What WarnerMedia and Discovery Deal Means For Cord-Cutters: Price Hikes?
In a mega-merger, Discovery and WarnerMedia will be bringing together their two empires. For cord-cutters, this has implications for those who subscribe to Live TV Streaming Services like Hulu Live TV, Philo, and YouTube TV –– along with those who subscribe to services like HBO Max and discovery+.
What Does Merger Mean For Live TV Streaming Services?
Currently, Hulu Live TV, YouTube TV, and Sling TV each offer channels from both WarnerMedia and Discovery. Hulu just last week renewed their deal with Discovery, that saw a renewal of linear channels on the service, but the removal of content from their SVOD service.
|AT&T TV||fuboTV||Hulu||Philo||Sling TV||YouTube|
|Sign Up||Free Trial||Free Trial||Free Trial||Sign Up||Sign Up|
|69,99 US$||64,99 US$||64,99 US$||25 US$||35 US$||35 US$||64,99 US$|
|HLN||•||-||•||-||^ 6 US$||•||•|
|OWN||≥ 84,99 US$||•||-||•||-||-||•|
The two companies that will be most affected by the deal are fuboTV and Philo – both of which don’t carry channels from WarnerMedia. It is likely that once this deal closes in mid-2022, those companies would be required to carry WarnerMedia channels (or drop the entire Discovery portfolio) upon their next renewal.
That can only mean one thing – price hikes. Since Discovery is a major shareholder in Philo, they are likely less sensitive to price change, but fuboTV might not be so lucky.
However, it is likely that fuboTV would have had no choice to bring back WarnerMedia channels, even if the deal had not happened. Starting in the fall, TNT and TBS will have rights to NBA, MLB, and now NHL (including three Stanley Cup Finals). For a streaming service focused on sports, TNT now becomes a must-have channel in the portfolio.
Even for those that already carry channels from both WarnerMedia and Discovery, at the next renewal, it is likely that carriage costs will go up – and thus higher costs for consumers.
Will They Merge Discovery+ and HBO Max?
The combined WarnerMedia and Discovery currently spend $20 billion annually on content. That rivals that of Netflix, which currently spends about $17 billion a year.
The biggest question will be what happens to HBO Max and discovery+? Will the new combined entity merge the two services or keep them separate. It doesn’t sound like any changes are immediate. In fact, AT&T CEO John Stankey said that he expects the two companies to continue to work together - and potentially bundle the streaming services with AT&T wireless plans.

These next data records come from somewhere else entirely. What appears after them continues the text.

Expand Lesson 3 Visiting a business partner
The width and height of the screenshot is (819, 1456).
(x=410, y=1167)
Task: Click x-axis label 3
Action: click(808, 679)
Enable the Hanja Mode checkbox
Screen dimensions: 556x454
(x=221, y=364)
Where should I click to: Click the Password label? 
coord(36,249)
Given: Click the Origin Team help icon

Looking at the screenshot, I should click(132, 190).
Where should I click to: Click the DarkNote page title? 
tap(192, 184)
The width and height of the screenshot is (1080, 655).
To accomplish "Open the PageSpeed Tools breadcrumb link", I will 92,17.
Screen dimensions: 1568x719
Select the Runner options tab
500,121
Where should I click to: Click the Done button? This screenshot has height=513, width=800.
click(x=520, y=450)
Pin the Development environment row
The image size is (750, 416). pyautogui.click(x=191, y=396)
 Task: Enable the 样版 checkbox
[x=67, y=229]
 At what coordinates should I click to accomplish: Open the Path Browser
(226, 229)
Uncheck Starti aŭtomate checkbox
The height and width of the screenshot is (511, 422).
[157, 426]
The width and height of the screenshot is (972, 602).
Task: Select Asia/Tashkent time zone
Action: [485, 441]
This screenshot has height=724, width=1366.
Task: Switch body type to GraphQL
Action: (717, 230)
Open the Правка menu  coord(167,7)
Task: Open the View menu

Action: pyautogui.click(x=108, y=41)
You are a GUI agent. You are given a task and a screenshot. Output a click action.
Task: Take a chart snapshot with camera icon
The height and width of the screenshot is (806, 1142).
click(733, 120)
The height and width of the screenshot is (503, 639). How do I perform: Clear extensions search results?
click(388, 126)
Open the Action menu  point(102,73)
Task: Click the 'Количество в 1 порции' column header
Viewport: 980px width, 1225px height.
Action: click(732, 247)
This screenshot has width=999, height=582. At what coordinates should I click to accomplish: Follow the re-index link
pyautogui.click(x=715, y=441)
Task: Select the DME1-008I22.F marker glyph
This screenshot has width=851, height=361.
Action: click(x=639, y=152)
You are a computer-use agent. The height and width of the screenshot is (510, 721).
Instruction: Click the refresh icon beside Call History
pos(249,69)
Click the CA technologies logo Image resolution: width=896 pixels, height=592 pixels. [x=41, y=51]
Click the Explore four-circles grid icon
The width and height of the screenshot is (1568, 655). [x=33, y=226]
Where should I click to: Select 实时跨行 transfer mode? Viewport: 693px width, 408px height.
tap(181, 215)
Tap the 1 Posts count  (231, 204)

While the two companies will “fully integrate” according to Discovery’s CEO David Zaslav – whether that will happen to the streaming services has yet to be decided.
“When you look at what Bob Chapek and Bob Iger are doing with bundling strategy, that’s quite compelling, it’s working very well for them. There are other strategies of creating a super pack … and that’s going very well right now for WarnerMedia. We have flexibility here in the U.S. and around the world to determine how we create the ecosystem around the extraordinary IP, and whether we offer it in a bundle or whether we offer it together.”
Zaslav says that the power in discovery+ content is reducing churn. In talking to an executive in the streaming space, the executive told Zaslav, “If I had you, my churn would be zero.” It’s one thing to have a low-churn when your price is $4.99 a month, as is discovery+, and another when its $14.99 a month or higher, as a combined service or bundle with HBO Max would be.
The two companies have also had different philosophies around streaming marketplaces. HBO Max will be leaving Prime Video Channels later this year, a major departure from their past strategy. However, discovery+ just launched their ad-free their on Prime Video Channels – and will be rolling out their ad-supported tier later in 2022.
While the deal won’t close until mid-2022, all eyes will point to WarnerMedia’s launch of its HBO Max AVOD service in June. WarnerMedia’s CEO Jason Kilar will remain in charge for now, but whether he will remain under the combined company has yet to be seen.